To do:
Recast every line of the records below as a Markdown table with the columns Row and Line. Number each row in order and leave out blank lines.

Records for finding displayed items
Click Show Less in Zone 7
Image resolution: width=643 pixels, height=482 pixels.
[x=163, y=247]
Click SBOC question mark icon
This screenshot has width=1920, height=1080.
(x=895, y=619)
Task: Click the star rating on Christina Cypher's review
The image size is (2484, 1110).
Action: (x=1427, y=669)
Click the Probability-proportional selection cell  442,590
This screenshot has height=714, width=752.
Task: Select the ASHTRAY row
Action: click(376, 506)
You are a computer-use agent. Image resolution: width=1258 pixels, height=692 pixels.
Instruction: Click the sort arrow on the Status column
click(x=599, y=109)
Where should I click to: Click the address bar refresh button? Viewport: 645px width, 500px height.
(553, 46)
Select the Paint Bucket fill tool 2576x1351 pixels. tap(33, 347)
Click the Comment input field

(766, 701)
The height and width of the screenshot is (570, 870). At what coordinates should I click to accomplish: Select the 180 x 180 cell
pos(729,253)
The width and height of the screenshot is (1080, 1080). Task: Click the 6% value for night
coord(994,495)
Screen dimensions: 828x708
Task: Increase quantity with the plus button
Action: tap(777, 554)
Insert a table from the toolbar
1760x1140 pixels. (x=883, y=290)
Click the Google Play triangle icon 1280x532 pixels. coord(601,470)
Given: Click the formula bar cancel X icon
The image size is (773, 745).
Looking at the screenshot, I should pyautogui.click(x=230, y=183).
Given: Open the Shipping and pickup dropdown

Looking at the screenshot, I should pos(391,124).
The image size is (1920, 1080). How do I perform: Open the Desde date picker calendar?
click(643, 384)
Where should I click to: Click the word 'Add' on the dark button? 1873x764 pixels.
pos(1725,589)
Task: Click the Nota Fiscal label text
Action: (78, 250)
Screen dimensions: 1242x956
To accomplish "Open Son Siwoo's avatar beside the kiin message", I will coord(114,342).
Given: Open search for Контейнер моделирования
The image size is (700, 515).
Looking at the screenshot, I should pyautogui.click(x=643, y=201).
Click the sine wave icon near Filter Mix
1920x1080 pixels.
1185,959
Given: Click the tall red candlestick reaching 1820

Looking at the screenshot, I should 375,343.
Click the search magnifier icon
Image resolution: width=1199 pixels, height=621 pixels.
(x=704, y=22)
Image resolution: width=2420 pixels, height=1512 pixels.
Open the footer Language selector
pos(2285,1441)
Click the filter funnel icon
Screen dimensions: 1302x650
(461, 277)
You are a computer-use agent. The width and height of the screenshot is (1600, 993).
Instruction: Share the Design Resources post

Result of the task:
| Row | Line |
|---|---|
| 1 | Click Show Less in Zone 7 |
| 2 | Image resolution: width=643 pixels, height=482 pixels. |
| 3 | [x=163, y=247] |
| 4 | Click SBOC question mark icon |
| 5 | This screenshot has width=1920, height=1080. |
| 6 | (x=895, y=619) |
| 7 | Task: Click the star rating on Christina Cypher's review |
| 8 | The image size is (2484, 1110). |
| 9 | Action: (x=1427, y=669) |
| 10 | Click the Probability-proportional selection cell  442,590 |
| 11 | This screenshot has height=714, width=752. |
| 12 | Task: Select the ASHTRAY row |
| 13 | Action: click(376, 506) |
| 14 | You are a computer-use agent. Image resolution: width=1258 pixels, height=692 pixels. |
| 15 | Instruction: Click the sort arrow on the Status column |
| 16 | click(x=599, y=109) |
| 17 | Where should I click to: Click the address bar refresh button? Viewport: 645px width, 500px height. |
| 18 | (553, 46) |
| 19 | Select the Paint Bucket fill tool 2576x1351 pixels. tap(33, 347) |
| 20 | Click the Comment input field |
| 21 | (766, 701) |
| 22 | The height and width of the screenshot is (570, 870). At what coordinates should I click to accomplish: Select the 180 x 180 cell |
| 23 | pos(729,253) |
| 24 | The width and height of the screenshot is (1080, 1080). Task: Click the 6% value for night |
| 25 | coord(994,495) |
| 26 | Screen dimensions: 828x708 |
| 27 | Task: Increase quantity with the plus button |
| 28 | Action: tap(777, 554) |
| 29 | Insert a table from the toolbar |
| 30 | 1760x1140 pixels. (x=883, y=290) |
| 31 | Click the Google Play triangle icon 1280x532 pixels. coord(601,470) |
| 32 | Given: Click the formula bar cancel X icon |
| 33 | The image size is (773, 745). |
| 34 | Looking at the screenshot, I should pyautogui.click(x=230, y=183). |
| 35 | Given: Open the Shipping and pickup dropdown |
| 36 | Looking at the screenshot, I should pos(391,124). |
| 37 | The image size is (1920, 1080). How do I perform: Open the Desde date picker calendar? |
| 38 | click(643, 384) |
| 39 | Where should I click to: Click the word 'Add' on the dark button? 1873x764 pixels. |
| 40 | pos(1725,589) |
| 41 | Task: Click the Nota Fiscal label text |
| 42 | Action: (78, 250) |
| 43 | Screen dimensions: 1242x956 |
| 44 | To accomplish "Open Son Siwoo's avatar beside the kiin message", I will coord(114,342). |
| 45 | Given: Open search for Контейнер моделирования |
| 46 | The image size is (700, 515). |
| 47 | Looking at the screenshot, I should pyautogui.click(x=643, y=201). |
| 48 | Click the sine wave icon near Filter Mix |
| 49 | 1920x1080 pixels. |
| 50 | 1185,959 |
| 51 | Given: Click the tall red candlestick reaching 1820 |
| 52 | Looking at the screenshot, I should 375,343. |
| 53 | Click the search magnifier icon |
| 54 | Image resolution: width=1199 pixels, height=621 pixels. |
| 55 | (x=704, y=22) |
| 56 | Image resolution: width=2420 pixels, height=1512 pixels. |
| 57 | Open the footer Language selector |
| 58 | pos(2285,1441) |
| 59 | Click the filter funnel icon |
| 60 | Screen dimensions: 1302x650 |
| 61 | (461, 277) |
| 62 | You are a computer-use agent. The width and height of the screenshot is (1600, 993). |
| 63 | Instruction: Share the Design Resources post |